## Описание соревнования

<a href=https://www.kaggle.com/competitions/tlvmc-parkinsons-freezing-gait-prediction/overview>Соревнование</a>  на Kaggle посвящено обнаружению эпизодов "застывания походки" (Freezing of Gait, FOG) у людей с болезнью Паркинсона. Необходимо определить начало и конец каждого эпизода застывания. Застывание бывают трех типов: "Застывание при начале движения" (Start Hesitation), "застывание при повороте" (Turn) и "застывание при ходьбе" (Walking). Оценка производится с использованием Mean Average Precision для каждого из типов событий, с последующим усреднением результатов.

## Описание набора данных

Датасет состоит из данных 3D акселерометра, собранных у пациентов с симптомами замедления походки. Он включает два поднабора данных:

1. **tdcsfog**: данные, собранные в лабораторных условиях во время выполнения протокола, провоцирующего FOG.
2. **defog**: данные, собранные в домашних условиях, также во время выполнения FOG-протокола.

Данные в поднаборах **tdcsfog** и **defog** аннотированы экспертами, которые отметили начало, конец и типы эпизодов. 

Файлы метаданных содержат информацию о респондентах, их состоянии и проведенных испытаниях.

## Цель

Цель состоит в том, чтобы разработать модель для обнаружения эпизодов FOG, используя данные акселерометра и дополнительную информацию из метаданных.

## Решение
В этом решении используется библиотека tsfel, которая с помощью скользящего окна генерирует признаки, основанные на различных статистических и частотных характеристиках сигнала. В качестве классификатора используется lightgbm. 

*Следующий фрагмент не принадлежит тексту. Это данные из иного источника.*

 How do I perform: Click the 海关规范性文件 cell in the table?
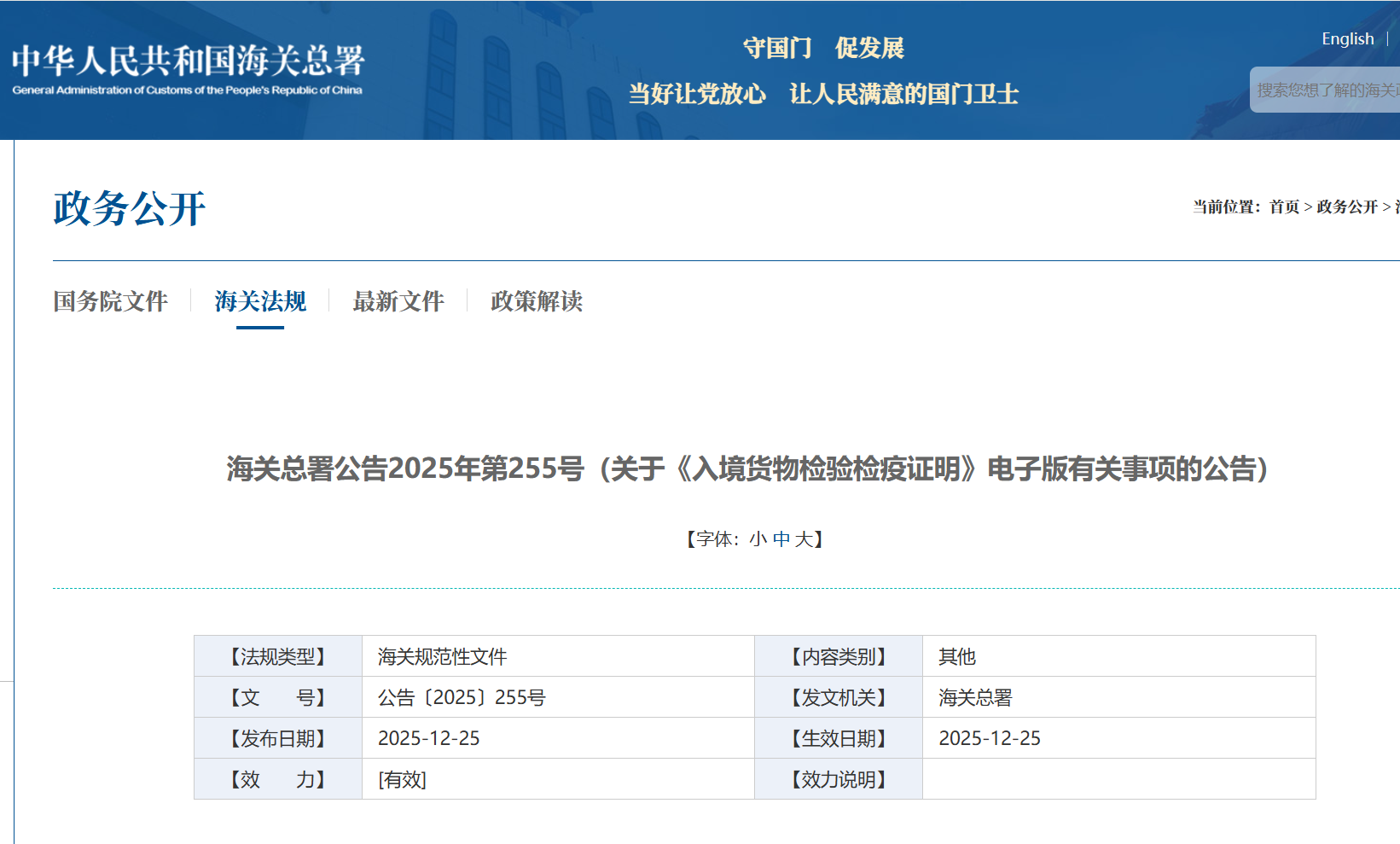coord(442,656)
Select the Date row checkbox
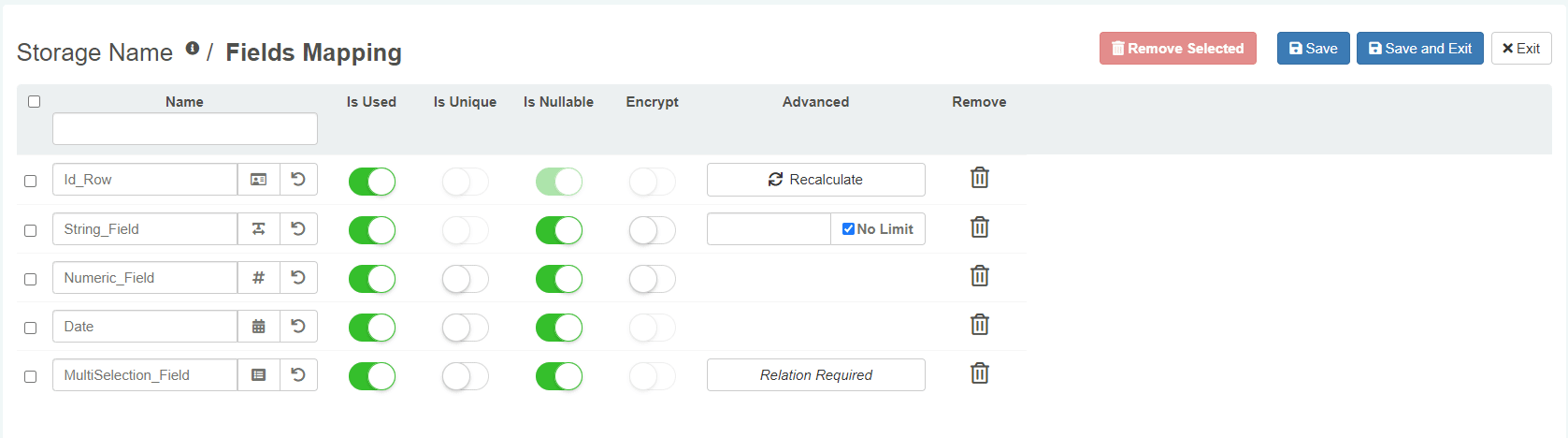 [x=31, y=328]
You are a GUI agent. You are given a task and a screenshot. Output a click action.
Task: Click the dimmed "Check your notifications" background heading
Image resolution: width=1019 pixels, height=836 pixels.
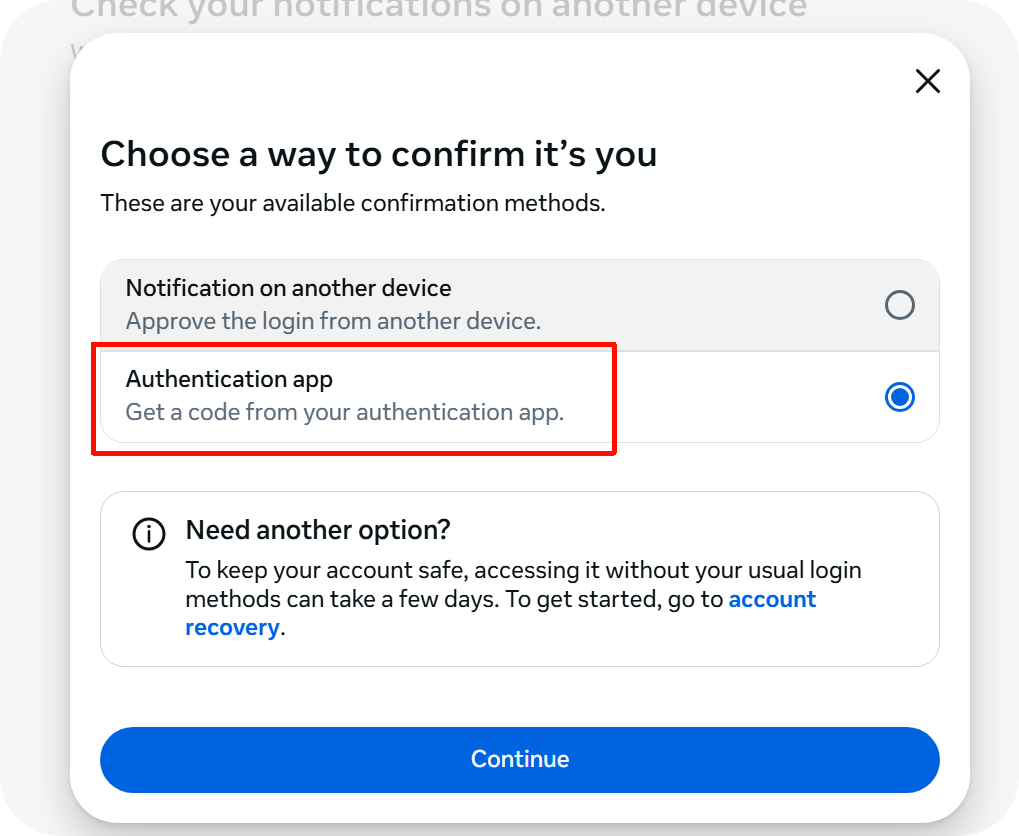(x=440, y=10)
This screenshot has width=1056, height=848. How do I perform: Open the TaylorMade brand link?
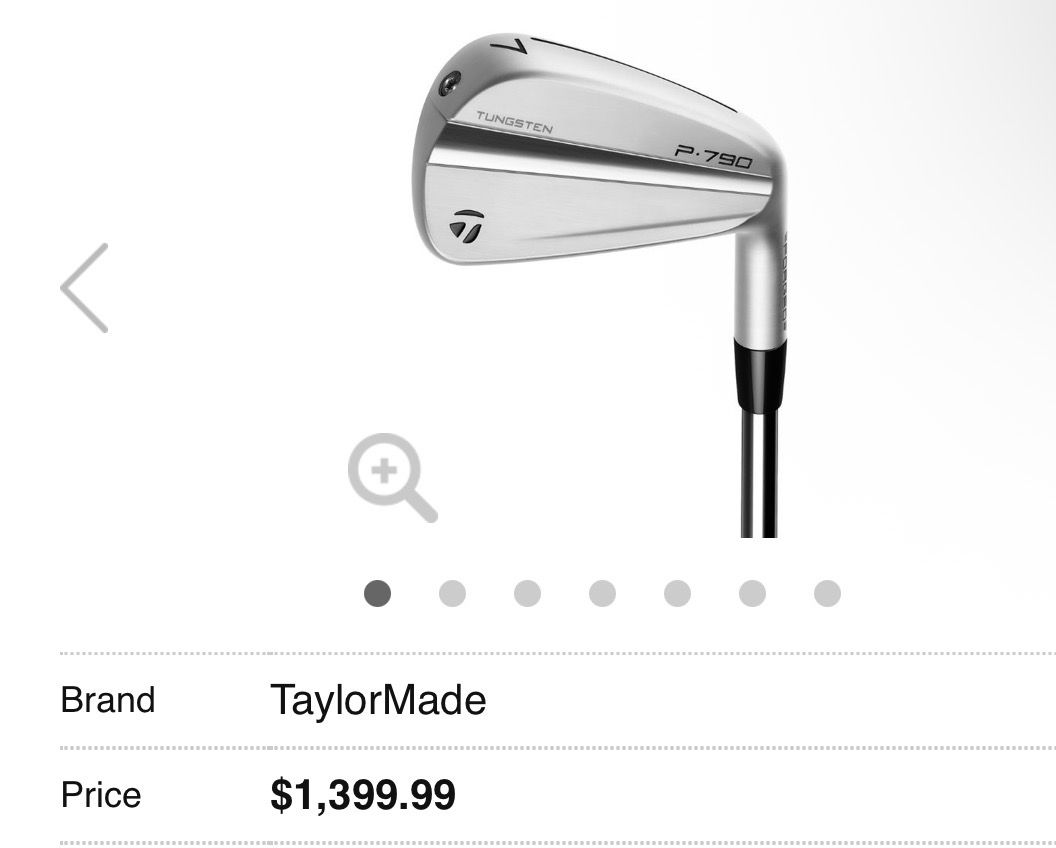coord(378,700)
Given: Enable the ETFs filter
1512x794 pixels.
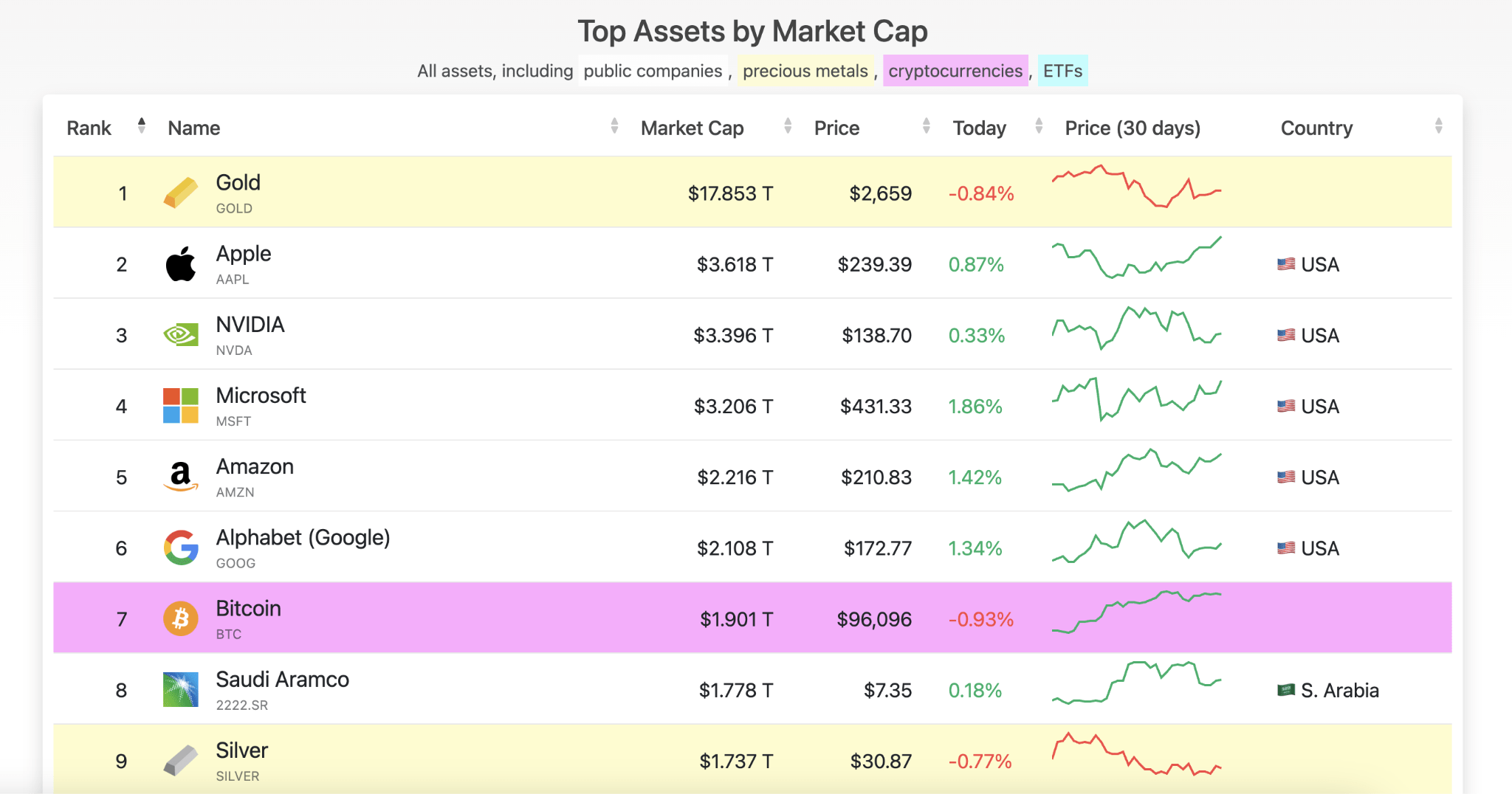Looking at the screenshot, I should (x=1062, y=71).
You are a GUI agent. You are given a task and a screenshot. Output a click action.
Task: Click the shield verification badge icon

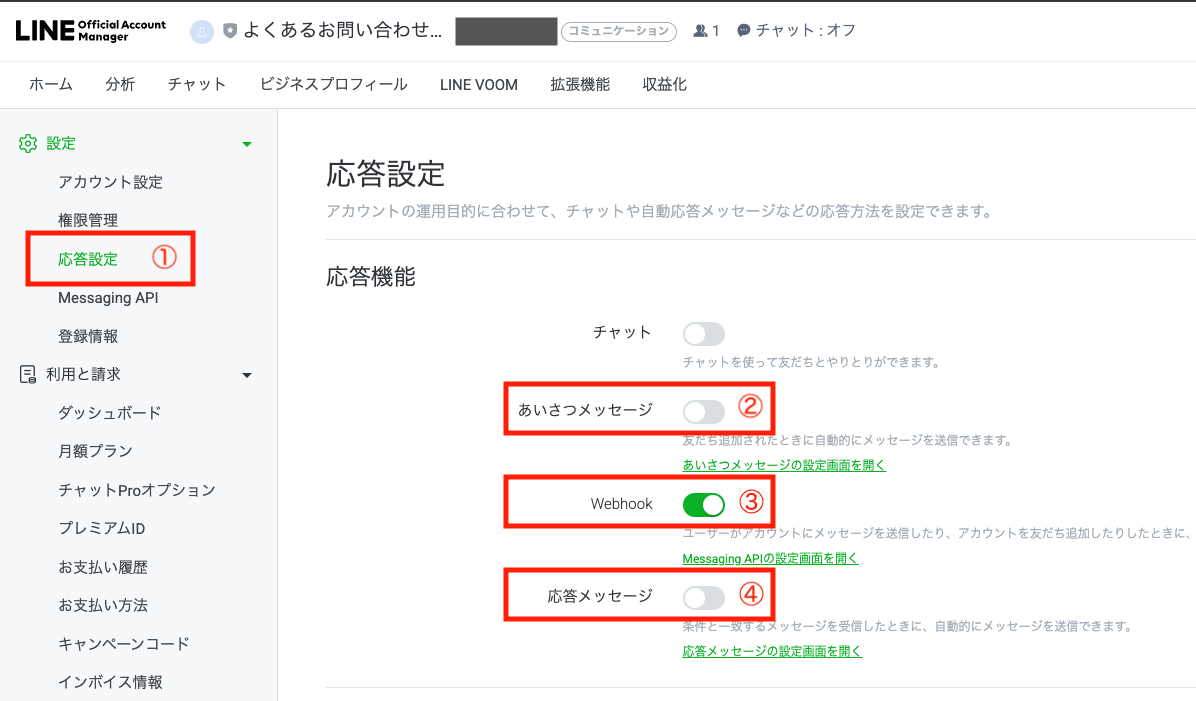[228, 31]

### Результат 139 место из 1379

<a id="0"></a>
# <div style="box-shadow: rgba(0, 0, 0, 0.16) 0px 1px 4px inset, rgb(51, 51, 51) 0px 0px 0px 3px inset; padding:20px; font-size:32px; font-family: consolas; text-align:center; display:fill; border-radius:15px;  color:rgb(34, 34, 34);"> <b> 0. Импортирование библиотек и загрузка данных</b></div>

In [None]:
import time, sys
from tqdm import tqdm
import warnings
warnings.filterwarnings("ignore", category=DeprecationWarning) 

import pandas as pd
import seaborn as sns
import numpy as np
from glob import glob

import matplotlib.pyplot as plt
import seaborn as sns

from sklearn.preprocessing import LabelEncoder

from sklearn.model_selection import train_test_split, cross_val_score, GridSearchCV

from sklearn.calibration import CalibratedClassifierCV
from sklearn.ensemble import RandomForestClassifier
import xgboost as xgb
import lightgbm as lgb

from sklearn.metrics import classification_report, accuracy_score, confusion_matrix, ConfusionMatrixDisplay, precision_score, make_scorer, recall_score, average_precision_score


!pip -q install --no-index --no-deps ../input/tsfel-15-whl/wheelhouse/*.whl

import tsfel

In [None]:
data_dir = '/kaggle/input/tlvmc-parkinsons-freezing-gait-prediction/'

daily_metadata = pd.read_csv(f'{data_dir}daily_metadata.csv')
defog_metadata = pd.read_csv(f'{data_dir}defog_metadata.csv')
tdcsfog_metadata = pd.read_csv(f'{data_dir}tdcsfog_metadata.csv')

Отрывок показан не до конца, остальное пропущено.